Q1: What input format does the Teepublic Scraper require?
The scraper expects a JSON object with a single required field named urls, which should be an array of Teepublic product URLs. For example:
{
"urls": [
"https://www.teepublic.com/t-shirt/12345678",
"https://www.teepublic.com/t-shirt/98765432"
],
"concurrency": 20,
"chunk": 200
}
Q2: How do concurrency and chunk settings affect performance?
concurrency controls how many URLs are processed at the same time within a single chunk, while chunk defines how many URLs are grouped together into a batch. Higher values increase throughput but also raise memory usage and potential strain on your infrastructure. For most workloads, a concurrency of 10–20 and chunks of 100–200 URLs provide a solid balance.
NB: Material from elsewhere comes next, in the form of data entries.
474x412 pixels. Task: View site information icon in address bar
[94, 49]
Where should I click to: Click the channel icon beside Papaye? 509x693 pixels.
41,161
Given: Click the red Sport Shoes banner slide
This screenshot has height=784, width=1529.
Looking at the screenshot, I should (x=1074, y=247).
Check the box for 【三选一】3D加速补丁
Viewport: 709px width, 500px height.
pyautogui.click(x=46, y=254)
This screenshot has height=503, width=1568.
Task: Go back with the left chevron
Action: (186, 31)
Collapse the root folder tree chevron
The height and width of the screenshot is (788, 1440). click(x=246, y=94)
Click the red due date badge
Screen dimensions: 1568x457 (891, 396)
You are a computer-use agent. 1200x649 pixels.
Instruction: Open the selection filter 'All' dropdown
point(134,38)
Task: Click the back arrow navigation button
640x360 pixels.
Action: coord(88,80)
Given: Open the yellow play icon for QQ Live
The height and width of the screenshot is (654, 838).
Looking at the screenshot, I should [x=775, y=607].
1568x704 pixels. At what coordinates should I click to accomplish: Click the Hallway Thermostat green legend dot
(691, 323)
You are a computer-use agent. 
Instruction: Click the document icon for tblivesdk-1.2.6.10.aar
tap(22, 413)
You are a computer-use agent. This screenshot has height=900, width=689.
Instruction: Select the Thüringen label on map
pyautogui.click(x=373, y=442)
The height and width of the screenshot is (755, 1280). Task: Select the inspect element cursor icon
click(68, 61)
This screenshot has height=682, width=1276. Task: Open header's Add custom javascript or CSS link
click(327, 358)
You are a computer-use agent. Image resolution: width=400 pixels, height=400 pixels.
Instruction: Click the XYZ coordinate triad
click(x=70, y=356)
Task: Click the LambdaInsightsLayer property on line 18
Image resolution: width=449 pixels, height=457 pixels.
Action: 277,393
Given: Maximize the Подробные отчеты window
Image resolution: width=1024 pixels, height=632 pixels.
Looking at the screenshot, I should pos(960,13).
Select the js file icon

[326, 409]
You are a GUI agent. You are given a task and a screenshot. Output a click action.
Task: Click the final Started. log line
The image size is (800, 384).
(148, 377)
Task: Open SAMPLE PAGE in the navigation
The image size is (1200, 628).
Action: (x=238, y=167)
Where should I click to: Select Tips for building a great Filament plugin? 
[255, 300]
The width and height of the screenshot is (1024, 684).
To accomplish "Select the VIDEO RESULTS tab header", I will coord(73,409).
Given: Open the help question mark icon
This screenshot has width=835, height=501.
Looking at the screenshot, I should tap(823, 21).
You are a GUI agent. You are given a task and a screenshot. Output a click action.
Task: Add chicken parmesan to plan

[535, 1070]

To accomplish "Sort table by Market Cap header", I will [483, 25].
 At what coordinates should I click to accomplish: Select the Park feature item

Q3: Can I scrape more fields than title, images, and price? Yes. The core schema focuses on title, price, and images, but the parser is designed to be extendable. You can customize it to extract additional fields—such as tags, description, category, or color/size variants—by modifying the parser layer without changing the input contract.
Q4: What happens if a URL is invalid or a product no longer exists? Invalid or unavailable URLs are handled gracefully. The scraper records an error for that entry (including the URL and a short message) while continuing with the rest of the batch. This ensures that a single problematic URL does not interrupt the entire scraping run.
Primary Metric: On a typical configuration with 4 GB of memory, processing 1,000 Teepublic product URLs completes in roughly 60 seconds, assuming stable network conditions and default concurrency settings.
Reliability Metric: Across large test batches, the scraper maintains a success rate of around 98–99% for reachable and valid product URLs, with retries applied to transient network errors.
Efficiency Metric:
With concurrency: 20 and chunk: 200, memory usage averages around 4.4 GB for 1,000 URLs. Scaling to larger batches is primarily a matter of increasing memory and adjusting chunk size to fit available resources.
Quality Metric: For well-formed Teepublic product pages, the scraper consistently retrieves 100% of main product images and nearly all visible pricing information, providing clean, deduplicated JSON suitable for downstream analytics and storage.